Magic edit brings those style guides directly into everyone’s workflow. Whether you’re a designer, developer, or writer, whenever you select text in Figma or the Ditto web app, magic edit automatically checks that text against the style guide. If it doesn’t align to the style guide, magic edit will suggest improvements on the spot.
And with magic draft (coming soon), you get a collaborative helper to write the “draft and a half” using your style guide and design context. Magic draft is integrated directly into Ditto’s platform, so it works right in Figma alongside your designs, as well as in Ditto’s web app, and your draft is tracked, reviewed, and approved with Ditto and kept in sync from design to development.
Product copy offers absurdly high ROI, and Ditto helps teams capture it. When style guides are integrated directly into the workflow, every team can get to better, more consistent, higher quality copy, that leads easier onboarding, better retention, and delight. All without the overhead of remembering rules or applying guidelines manually.
I am so excited for how Ditto’s AI content system will bring style guides into the end-to-end product workflow. It’s a core piece of creating a single source of truth for product copy—from draft to deploy—with the rest of Ditto 2.0.

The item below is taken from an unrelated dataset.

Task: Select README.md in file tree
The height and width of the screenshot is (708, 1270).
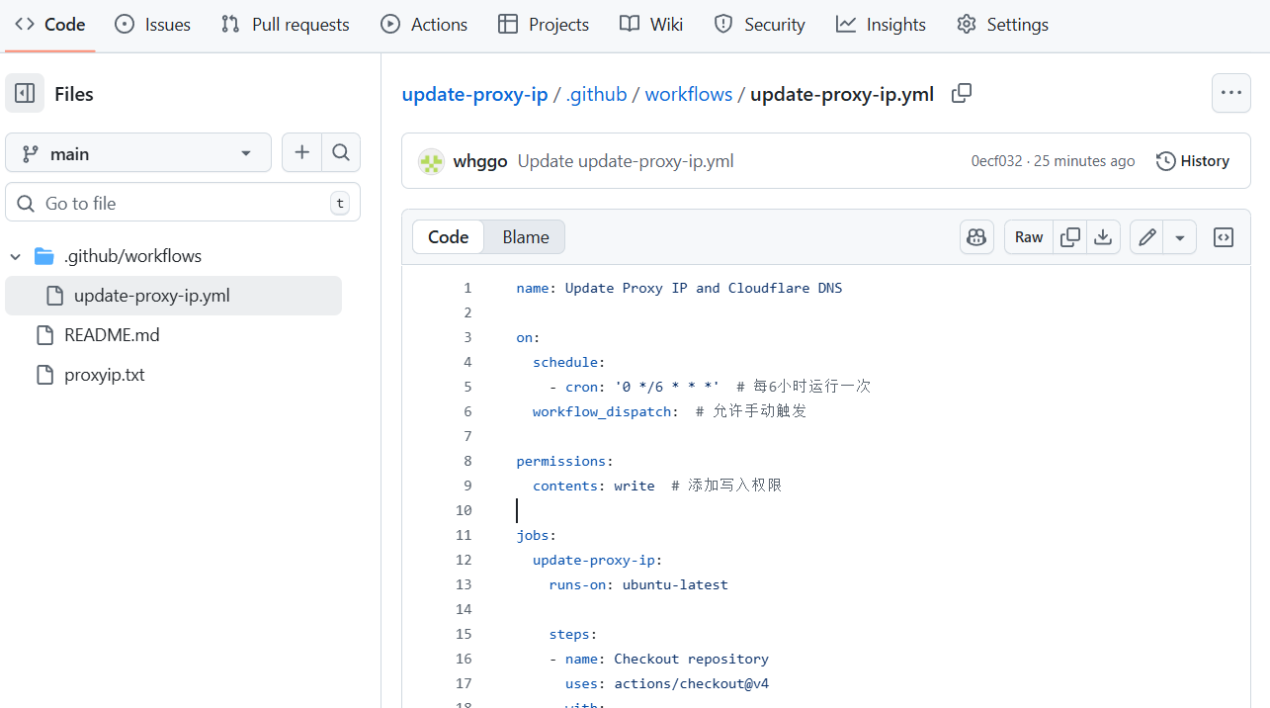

Product copy offers absurdly high ROI, and Ditto helps teams capture it. When style guides are integrated directly into the workflow, every team can get to better, more consistent, higher quality copy, that leads easier onboarding, better retention, and delight.
As we continue to build out more capabilities into Ditto’s AI content system, we’re looking for design partners who’d like to get involved in our research and get early access to upcoming product features. Interested? Contact us at support@dittowords.com.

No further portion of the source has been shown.